___ PASSAGE PROVIDED

Medical errors have been estimated to cost the US health care system more than $17 billion per year, but whether those costs are borne by patients, hospitals, or insurers is not clear. This economic analysis used administrative data to identify adverse events during hospitalizations, determine the Medicare payments made for hospital claims, and estimate the excess payments made for hospitalizations in which an adverse event occurred. The analysis revealed that adverse events account for a small but significant proportion of overall Medicare hospital spending. Contrary to a prior study, these data revealed that hospitals generally do not receive additional compensation when an error occurs. The authors argue that both individual hospitals and the health care system stand to benefit economically from improving patient safety.
Zhan C, Hicks RW, Blanchette CM, et al. Am J Health Syst Pharm. 2006;63:353-8.
The investigators from the Agency for Healthcare Research and Quality (AHRQ) and United States Pharmacopeia (USP) compared MedMarx reports from facilities using computerized prescriber order entry (CPOE) with those utilizing conventional methods of ordering.

______
___ PROVIDED DATA

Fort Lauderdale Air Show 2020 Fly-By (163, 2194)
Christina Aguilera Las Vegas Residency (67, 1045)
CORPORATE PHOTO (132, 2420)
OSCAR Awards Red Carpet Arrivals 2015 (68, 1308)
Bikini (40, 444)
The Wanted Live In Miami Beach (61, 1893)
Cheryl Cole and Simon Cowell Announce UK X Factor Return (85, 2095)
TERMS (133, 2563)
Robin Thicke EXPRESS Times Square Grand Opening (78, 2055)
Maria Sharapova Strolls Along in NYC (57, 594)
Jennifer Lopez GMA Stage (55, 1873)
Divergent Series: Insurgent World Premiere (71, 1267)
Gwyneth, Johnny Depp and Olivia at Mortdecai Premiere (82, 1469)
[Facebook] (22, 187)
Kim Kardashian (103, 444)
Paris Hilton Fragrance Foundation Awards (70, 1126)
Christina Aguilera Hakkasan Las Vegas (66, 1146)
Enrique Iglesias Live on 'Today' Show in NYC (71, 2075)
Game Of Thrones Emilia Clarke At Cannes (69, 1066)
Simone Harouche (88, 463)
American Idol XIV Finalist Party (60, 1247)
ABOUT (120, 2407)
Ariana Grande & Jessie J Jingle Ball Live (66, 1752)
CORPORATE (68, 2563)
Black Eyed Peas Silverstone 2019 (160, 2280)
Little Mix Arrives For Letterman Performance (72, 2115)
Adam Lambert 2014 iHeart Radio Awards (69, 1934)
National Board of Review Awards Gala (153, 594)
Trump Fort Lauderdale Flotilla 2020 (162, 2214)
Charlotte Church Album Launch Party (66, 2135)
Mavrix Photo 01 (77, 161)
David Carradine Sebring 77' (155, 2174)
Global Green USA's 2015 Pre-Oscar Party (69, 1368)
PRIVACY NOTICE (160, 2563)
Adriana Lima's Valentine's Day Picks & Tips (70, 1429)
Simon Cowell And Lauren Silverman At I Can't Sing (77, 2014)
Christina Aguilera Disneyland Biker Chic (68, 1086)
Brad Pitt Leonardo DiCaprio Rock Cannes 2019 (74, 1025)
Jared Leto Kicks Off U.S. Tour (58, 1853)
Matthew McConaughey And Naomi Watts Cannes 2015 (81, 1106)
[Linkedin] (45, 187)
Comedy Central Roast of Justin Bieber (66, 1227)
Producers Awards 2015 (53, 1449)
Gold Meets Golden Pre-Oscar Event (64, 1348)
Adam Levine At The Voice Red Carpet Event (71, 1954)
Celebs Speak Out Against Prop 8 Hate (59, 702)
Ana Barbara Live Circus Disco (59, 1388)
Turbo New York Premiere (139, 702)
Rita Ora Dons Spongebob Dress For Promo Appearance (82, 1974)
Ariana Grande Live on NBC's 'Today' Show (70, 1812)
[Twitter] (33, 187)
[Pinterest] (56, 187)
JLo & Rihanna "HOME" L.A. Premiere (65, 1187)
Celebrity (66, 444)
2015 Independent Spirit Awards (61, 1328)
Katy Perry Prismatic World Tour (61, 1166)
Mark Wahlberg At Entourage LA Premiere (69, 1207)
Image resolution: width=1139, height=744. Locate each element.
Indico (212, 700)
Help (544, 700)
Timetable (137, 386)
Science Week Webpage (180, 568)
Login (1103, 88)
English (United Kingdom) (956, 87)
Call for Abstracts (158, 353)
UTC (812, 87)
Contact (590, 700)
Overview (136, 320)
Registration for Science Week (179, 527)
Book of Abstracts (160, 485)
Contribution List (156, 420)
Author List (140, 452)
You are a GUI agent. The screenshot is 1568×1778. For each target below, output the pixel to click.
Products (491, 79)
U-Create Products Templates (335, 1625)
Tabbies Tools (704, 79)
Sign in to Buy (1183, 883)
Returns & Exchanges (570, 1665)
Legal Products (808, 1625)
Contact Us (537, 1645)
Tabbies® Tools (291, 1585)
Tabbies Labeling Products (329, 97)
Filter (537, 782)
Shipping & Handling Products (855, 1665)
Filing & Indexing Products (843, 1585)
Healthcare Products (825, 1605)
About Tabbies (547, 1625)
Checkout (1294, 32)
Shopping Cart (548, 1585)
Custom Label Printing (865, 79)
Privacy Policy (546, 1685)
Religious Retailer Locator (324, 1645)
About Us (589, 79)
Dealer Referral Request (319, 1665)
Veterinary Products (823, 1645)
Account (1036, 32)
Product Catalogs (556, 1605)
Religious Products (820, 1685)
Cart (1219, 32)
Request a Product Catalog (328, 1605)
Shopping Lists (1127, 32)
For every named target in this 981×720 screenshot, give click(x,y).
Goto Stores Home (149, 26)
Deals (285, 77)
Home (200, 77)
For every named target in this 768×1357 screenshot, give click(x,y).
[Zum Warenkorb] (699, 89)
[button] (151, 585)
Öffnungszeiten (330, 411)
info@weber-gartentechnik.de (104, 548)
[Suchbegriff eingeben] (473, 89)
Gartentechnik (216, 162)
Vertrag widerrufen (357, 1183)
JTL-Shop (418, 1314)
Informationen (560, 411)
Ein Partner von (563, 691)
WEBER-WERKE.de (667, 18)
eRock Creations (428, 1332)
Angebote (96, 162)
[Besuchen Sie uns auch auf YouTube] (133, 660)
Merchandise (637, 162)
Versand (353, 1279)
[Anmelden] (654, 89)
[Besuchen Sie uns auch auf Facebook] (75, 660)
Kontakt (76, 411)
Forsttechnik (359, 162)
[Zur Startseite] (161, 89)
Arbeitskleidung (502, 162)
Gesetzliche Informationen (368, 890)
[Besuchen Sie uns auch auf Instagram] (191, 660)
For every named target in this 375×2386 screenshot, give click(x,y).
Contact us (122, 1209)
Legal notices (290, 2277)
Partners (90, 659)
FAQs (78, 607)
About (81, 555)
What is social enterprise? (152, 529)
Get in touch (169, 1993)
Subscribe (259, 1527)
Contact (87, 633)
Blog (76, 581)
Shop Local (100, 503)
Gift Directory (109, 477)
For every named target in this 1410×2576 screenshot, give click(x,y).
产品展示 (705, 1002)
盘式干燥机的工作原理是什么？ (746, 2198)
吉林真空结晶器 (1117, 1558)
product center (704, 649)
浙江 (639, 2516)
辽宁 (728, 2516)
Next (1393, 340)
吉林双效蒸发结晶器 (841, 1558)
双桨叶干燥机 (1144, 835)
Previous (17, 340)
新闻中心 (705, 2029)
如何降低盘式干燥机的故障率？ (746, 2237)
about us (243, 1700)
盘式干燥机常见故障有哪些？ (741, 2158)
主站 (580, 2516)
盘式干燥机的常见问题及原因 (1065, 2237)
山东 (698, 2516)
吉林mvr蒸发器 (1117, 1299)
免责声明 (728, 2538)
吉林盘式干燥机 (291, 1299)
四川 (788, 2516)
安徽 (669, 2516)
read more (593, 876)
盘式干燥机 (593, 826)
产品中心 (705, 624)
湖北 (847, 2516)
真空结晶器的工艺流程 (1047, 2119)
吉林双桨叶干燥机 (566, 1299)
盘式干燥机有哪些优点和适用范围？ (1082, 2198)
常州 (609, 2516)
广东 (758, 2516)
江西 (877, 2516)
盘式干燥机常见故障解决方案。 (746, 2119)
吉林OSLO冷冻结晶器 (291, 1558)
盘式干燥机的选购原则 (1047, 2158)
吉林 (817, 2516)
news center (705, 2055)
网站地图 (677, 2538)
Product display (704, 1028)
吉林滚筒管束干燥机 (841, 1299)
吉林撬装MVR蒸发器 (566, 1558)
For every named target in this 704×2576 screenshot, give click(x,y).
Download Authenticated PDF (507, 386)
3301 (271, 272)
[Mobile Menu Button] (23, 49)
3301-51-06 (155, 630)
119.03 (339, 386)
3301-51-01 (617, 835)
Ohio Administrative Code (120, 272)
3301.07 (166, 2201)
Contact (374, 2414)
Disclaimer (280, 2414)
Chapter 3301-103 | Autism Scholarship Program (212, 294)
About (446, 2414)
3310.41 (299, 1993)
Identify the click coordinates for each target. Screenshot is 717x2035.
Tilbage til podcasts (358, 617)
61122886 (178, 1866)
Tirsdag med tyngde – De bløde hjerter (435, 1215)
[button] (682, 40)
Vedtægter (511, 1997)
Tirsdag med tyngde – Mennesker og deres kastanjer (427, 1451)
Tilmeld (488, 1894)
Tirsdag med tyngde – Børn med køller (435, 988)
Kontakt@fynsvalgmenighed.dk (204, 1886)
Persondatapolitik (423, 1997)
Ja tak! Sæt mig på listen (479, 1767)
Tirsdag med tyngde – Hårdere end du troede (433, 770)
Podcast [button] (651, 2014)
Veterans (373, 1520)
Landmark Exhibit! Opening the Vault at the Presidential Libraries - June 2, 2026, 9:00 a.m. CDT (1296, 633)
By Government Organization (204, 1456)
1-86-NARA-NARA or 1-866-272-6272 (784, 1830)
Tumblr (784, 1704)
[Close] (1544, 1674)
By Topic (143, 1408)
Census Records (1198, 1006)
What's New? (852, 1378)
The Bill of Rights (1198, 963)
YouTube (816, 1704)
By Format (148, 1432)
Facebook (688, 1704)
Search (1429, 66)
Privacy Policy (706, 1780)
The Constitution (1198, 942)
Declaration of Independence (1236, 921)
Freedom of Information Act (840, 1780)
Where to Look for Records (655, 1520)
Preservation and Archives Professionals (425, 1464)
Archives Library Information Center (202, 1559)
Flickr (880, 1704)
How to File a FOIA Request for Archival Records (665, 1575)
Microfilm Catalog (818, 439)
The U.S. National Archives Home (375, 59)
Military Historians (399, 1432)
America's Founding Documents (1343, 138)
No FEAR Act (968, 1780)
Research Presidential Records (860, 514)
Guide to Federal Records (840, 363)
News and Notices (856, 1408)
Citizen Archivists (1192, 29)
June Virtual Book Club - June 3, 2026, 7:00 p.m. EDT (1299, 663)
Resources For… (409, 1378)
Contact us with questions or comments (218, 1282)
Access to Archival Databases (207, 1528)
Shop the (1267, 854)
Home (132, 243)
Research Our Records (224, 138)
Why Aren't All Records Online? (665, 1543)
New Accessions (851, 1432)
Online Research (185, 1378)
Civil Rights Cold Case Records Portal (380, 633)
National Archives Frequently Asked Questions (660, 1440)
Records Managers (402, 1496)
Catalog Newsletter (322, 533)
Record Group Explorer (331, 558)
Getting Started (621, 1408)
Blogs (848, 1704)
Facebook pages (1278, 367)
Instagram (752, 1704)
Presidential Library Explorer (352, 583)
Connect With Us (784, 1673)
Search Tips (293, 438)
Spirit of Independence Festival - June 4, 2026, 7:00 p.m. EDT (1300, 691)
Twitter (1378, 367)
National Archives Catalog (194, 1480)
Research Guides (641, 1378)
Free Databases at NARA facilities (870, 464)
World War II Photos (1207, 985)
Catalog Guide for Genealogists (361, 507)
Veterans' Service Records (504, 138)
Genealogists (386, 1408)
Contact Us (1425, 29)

______

### STUDY QUESTIONS:
1. According to the passage on medical errors, how much are medical errors estimated to cost the US health care system each year?
2. From the passage on medical errors, write out everything from "Medical errors have" down to "improving patient safety.".

### ANSWERS TO THE TASKS:
1. More than $17 billion per year.

2.
Medical errors have been estimated to cost the US health care system more than $17 billion per year, but whether those costs are borne by patients, hospitals, or insurers is not clear. This economic analysis used administrative data to identify adverse events during hospitalizations, determine the Medicare payments made for hospital claims, and estimate the excess payments made for hospitalizations in which an adverse event occurred. The analysis revealed that adverse events account for a small but significant proportion of overall Medicare hospital spending. Contrary to a prior study, these data revealed that hospitals generally do not receive additional compensation when an error occurs. The authors argue that both individual hospitals and the health care system stand to benefit economically from improving patient safety.